Updated: Oct 27, 2020
There truly is no better way to spend a Saturday afternoon than chatting all things thick with Christian Zappia and Regan Dale. Emerging out of WA, these boys are delivering the absolute best in neo-soul, funky goodness. Alongside Marley Donnan-Cook (Bass), Joshua Chan (Keyboard) and Josh Wright (Drums), Supathick have relished in a slow burn as they built their sound out of casual jam sessions in 2018 into what is one of the most well curated EP’s of the year (totally unbiased).
Supathick have a sound that both speaks to the future while giving nod to some of the tastiest elements of music past. There is no doubt these boys have a special touch in the music making department, with members making up key players in Wooly Mammoth, Almond Soy and Demon Days to name a modest handful. “We were in lots of different bands, but we were always waiting on an opportunity to do something together, all five of us” says Christian, speaking on the band’s conception.
All existing in the same collaborative domain that make up the backline of some of Perth’s biggest acts, Supathick was born out of off-the-cuff jam sessions starting back in 2018. Shaking together five musicians with individual plethora’s of skill was bound to result in something tasty, and their first single ‘I’m There’ was just that.

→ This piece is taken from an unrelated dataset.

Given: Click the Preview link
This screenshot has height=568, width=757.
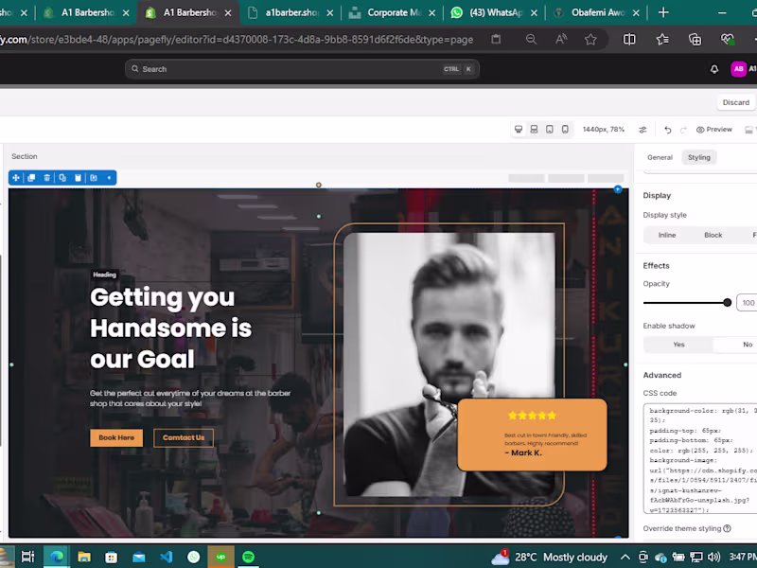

The tune, featuring Saskia Brittain (DULCIE) on lead vocals, was slow aged, with the boys taking their time in ironing things out to ensure it was the perfect introduction to what is now a characteristically Supathick sound.
“That was the first song that I brought into the crew…there’s a voice memo in my phone from, like, April 2018...and, phoaw, it sounded pretty bad (insert lots of haha’s as there is no way it would have actually sounded bad) … I am so glad we really became a band 2 years later…It’s nice looking back on the voice memo and knowing we’ve had a little bit of progression” [Christian speaking on ‘I’m There’]
A little bit of progression is a massive understatement. The Supathick crew have a real ear for driving melodies and catchy hooks, sitting it on top of layers and layers of multifaceted harmony and rhythm. Almost all the band members hail from the Western Australian Academy of Performing Arts, lending itself to their ability to make “music for the brain and the booty” (Snarky Puppy). Reflecting on their steady recording process, from ‘I’m There’ through to their EP Dinner and A Film;
“I think that’s the reason it took ages…Me, not wanting to release anything until it was all in a folder on my desktop…we’ve done that too many times, in other bands… you end up rushing the release because you haven’t planned it properly… and we wanted to do the opposite of that. It was so smooth from our end… when you’ve got all the materials and stuff, then you can just worry about the cool photo shoots and everything” [Christian].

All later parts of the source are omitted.